Basin-Wide Atlantic Ocean Water Mass Classification and Climatic Variability From Machine Learning (JGR MLC, 2026)

Identification of water masses in the Atlantic Ocean is key to understanding large-scale circulation, transport, and mixing processes. However, traditional classification methods, such as Optimum Multi-Parameter analysis (OMP), are often limited by relatively sparse hydrographic profiles. Here, we develop a hybrid framework, which uses a random forest (RF) modeling approach trained upon an initial OMP analysis that is itself fully constrained by a range of biogeochemical tracers. The resulting model performs robustly even in the absence of such tracers. Given that several observational platforms measure temperature and salinity only, this approach enables the skillful classification of water masses within a much larger expanse of observational data. It also facilitates water mass analysis within large-scale state-estimate products and model output.
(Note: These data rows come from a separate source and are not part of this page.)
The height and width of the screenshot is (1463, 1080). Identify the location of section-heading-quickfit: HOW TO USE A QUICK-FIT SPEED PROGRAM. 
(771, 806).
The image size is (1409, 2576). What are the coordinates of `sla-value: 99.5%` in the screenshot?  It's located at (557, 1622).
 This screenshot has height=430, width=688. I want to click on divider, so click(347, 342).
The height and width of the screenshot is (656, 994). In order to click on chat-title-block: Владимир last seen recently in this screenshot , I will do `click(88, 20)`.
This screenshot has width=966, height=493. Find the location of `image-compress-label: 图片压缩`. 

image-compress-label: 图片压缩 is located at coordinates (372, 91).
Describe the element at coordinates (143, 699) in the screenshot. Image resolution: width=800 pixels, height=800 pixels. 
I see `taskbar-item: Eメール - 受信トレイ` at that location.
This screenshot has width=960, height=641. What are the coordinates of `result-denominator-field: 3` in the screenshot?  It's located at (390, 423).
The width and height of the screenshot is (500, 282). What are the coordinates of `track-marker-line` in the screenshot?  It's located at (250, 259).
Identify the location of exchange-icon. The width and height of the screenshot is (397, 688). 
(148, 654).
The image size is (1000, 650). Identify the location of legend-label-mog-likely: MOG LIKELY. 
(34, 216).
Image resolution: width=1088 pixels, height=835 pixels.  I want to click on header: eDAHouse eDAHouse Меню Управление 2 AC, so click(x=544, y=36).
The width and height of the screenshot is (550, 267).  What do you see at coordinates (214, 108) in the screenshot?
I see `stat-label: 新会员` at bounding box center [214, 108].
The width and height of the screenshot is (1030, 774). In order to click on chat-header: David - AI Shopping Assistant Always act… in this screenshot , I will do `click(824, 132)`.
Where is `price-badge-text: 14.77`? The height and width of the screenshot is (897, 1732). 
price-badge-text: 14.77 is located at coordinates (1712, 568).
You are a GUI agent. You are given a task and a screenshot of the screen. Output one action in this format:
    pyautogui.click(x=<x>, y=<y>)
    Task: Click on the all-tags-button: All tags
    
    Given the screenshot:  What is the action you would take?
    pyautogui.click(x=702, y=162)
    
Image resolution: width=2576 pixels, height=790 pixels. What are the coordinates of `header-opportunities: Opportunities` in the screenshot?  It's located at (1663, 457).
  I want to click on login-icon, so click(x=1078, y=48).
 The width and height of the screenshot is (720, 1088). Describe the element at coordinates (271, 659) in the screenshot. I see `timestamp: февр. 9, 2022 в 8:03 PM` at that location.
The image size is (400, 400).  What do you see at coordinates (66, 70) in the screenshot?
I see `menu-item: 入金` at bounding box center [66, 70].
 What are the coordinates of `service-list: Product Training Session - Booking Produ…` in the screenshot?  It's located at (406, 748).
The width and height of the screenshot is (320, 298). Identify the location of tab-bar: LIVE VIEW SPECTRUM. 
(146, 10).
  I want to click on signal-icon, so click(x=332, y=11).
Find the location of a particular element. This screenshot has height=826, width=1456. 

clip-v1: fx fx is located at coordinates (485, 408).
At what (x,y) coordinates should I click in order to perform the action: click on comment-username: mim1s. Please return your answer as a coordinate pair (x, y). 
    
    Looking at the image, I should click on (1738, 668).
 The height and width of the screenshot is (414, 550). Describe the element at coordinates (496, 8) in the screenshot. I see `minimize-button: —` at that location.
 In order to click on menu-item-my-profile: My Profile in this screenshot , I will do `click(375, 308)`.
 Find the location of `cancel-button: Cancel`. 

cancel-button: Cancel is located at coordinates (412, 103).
We apply our RF model ensemble to the Estimating the Circulation and Climate of the Ocean (ECCO) state estimate to produce a gridded Atlantic Ocean water mass product at monthly resolution, which we use to infer changes in Atlantic water mass structure over recent decades. Results indicate a contraction in Antarctic Bottom Water, an expansion of Central Water at the expense of Antarctic Intermediate Water in the Southern Ocean, and a possible poleward shift in Circumpolar Deep Water.